The two glasses remained on the coffee table, where he had first seen them, flanked on one side by an open ice bucket with the dwindling cubes floating in their own juice, and on the other side by a series of bottles. There had obviously been time for Falcone to at least make a drink and begin his pitch, even if the best he had gotten out of it had been the worst. Reardon suddenly frowned and stared at the bottles; there was one each of scotch, gin, vermouth, brandy, Cointreau, and vodka. My God, he thought, I must be tired; I should have seen those before. Had it been a party? Still, there were only the two glasses, and the elevator operator had assured him that entrance to the floors, except through the medium of his cab, was impossible. The fire doors, he had sworn, could only be opened from the inside, and Mr. Falcone sure wasn’t going to be opening any fire doors to any stairwells to let in any strangers when he had a piece of meat with him like he had tonight! Then how account for the multiplicity of bottles? Had Falcone been showing off the full extent of his alcohol arsenal? But surely he must have many more: crème de menthe, bourbon, rye... He glanced in the direction of the window.

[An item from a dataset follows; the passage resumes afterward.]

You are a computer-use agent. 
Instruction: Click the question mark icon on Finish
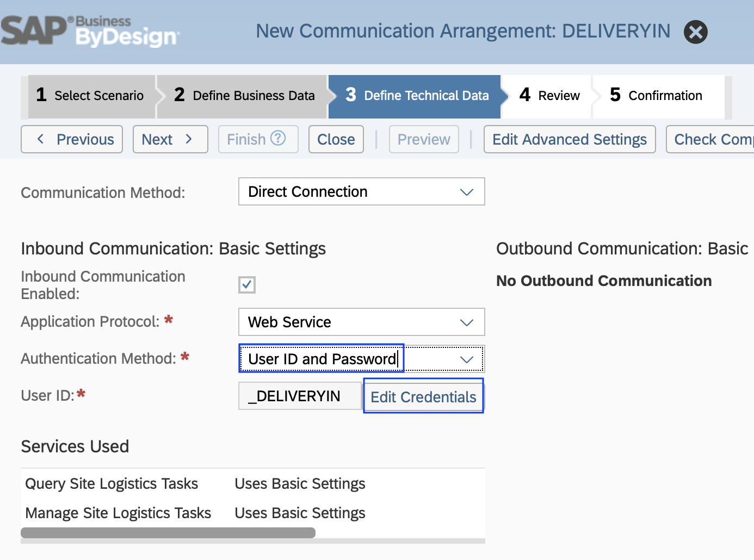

“Hey, Charley — you checked these glasses, didn’t you?”
“Sure, Lieutenant. First thing I checked. They’re clean.”
Reardon stared. “Both of them?”
“That’s right, Lieutenant. They’ve been wiped off good.”
Reardon looked around, searching for a towel or a cloth of some sort which might have been used and discarded, but there was nothing in the room that looked as if it might have served the purpose. And the towels in the bathroom, he recalled, were all neatly in place and unwrinkled, and the kitchen hadn’t had a towel. If the glasses had been wiped, then, the chances were the young lady had done it with her gloves or a handkerchief, or — if with anything else — she had removed it herself.